[Extracted material]
■ ■ ■ ■
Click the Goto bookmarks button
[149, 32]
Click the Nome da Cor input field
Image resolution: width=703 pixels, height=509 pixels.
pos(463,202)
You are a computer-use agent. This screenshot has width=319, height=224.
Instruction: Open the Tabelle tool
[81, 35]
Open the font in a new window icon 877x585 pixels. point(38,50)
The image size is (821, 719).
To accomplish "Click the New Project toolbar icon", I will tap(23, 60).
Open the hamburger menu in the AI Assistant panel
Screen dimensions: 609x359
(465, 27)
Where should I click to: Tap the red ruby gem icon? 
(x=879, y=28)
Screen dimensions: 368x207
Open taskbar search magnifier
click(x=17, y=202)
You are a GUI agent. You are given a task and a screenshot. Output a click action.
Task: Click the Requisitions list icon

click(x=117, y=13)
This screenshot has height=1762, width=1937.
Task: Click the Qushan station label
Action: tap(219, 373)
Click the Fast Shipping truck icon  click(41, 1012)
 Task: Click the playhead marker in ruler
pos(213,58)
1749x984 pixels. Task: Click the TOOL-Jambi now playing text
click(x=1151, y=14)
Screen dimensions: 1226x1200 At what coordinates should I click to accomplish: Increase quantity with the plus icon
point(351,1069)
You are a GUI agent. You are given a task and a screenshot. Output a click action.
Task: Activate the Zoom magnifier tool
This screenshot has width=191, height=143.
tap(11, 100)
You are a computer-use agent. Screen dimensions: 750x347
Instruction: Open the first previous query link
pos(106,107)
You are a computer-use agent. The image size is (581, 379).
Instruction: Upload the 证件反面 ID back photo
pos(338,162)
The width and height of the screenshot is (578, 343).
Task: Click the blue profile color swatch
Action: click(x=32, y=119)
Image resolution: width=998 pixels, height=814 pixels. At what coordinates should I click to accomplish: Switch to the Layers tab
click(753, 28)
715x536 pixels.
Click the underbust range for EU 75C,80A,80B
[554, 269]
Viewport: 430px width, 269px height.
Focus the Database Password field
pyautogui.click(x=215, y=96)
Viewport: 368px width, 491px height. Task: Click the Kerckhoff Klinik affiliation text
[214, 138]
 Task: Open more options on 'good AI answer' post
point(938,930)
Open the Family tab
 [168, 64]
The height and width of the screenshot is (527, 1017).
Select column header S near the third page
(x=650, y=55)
■ ■ ■ ■
__Stated goal__. Please reproduce all of the material above line for line, without changing a single character.

__Exercise solution__.
Click the Goto bookmarks button
[149, 32]
Click the Nome da Cor input field
Image resolution: width=703 pixels, height=509 pixels.
pos(463,202)
You are a computer-use agent. This screenshot has width=319, height=224.
Instruction: Open the Tabelle tool
[81, 35]
Open the font in a new window icon 877x585 pixels. point(38,50)
The image size is (821, 719).
To accomplish "Click the New Project toolbar icon", I will tap(23, 60).
Open the hamburger menu in the AI Assistant panel
Screen dimensions: 609x359
(465, 27)
Where should I click to: Tap the red ruby gem icon? 
(x=879, y=28)
Screen dimensions: 368x207
Open taskbar search magnifier
click(x=17, y=202)
You are a GUI agent. You are given a task and a screenshot. Output a click action.
Task: Click the Requisitions list icon

click(x=117, y=13)
This screenshot has height=1762, width=1937.
Task: Click the Qushan station label
Action: tap(219, 373)
Click the Fast Shipping truck icon  click(41, 1012)
 Task: Click the playhead marker in ruler
pos(213,58)
1749x984 pixels. Task: Click the TOOL-Jambi now playing text
click(x=1151, y=14)
Screen dimensions: 1226x1200 At what coordinates should I click to accomplish: Increase quantity with the plus icon
point(351,1069)
You are a GUI agent. You are given a task and a screenshot. Output a click action.
Task: Activate the Zoom magnifier tool
This screenshot has width=191, height=143.
tap(11, 100)
You are a computer-use agent. Screen dimensions: 750x347
Instruction: Open the first previous query link
pos(106,107)
You are a computer-use agent. The image size is (581, 379).
Instruction: Upload the 证件反面 ID back photo
pos(338,162)
The width and height of the screenshot is (578, 343).
Task: Click the blue profile color swatch
Action: click(x=32, y=119)
Image resolution: width=998 pixels, height=814 pixels. At what coordinates should I click to accomplish: Switch to the Layers tab
click(753, 28)
715x536 pixels.
Click the underbust range for EU 75C,80A,80B
[554, 269]
Viewport: 430px width, 269px height.
Focus the Database Password field
pyautogui.click(x=215, y=96)
Viewport: 368px width, 491px height. Task: Click the Kerckhoff Klinik affiliation text
[214, 138]
 Task: Open more options on 'good AI answer' post
point(938,930)
Open the Family tab
 [168, 64]
The height and width of the screenshot is (527, 1017).
Select column header S near the third page
(x=650, y=55)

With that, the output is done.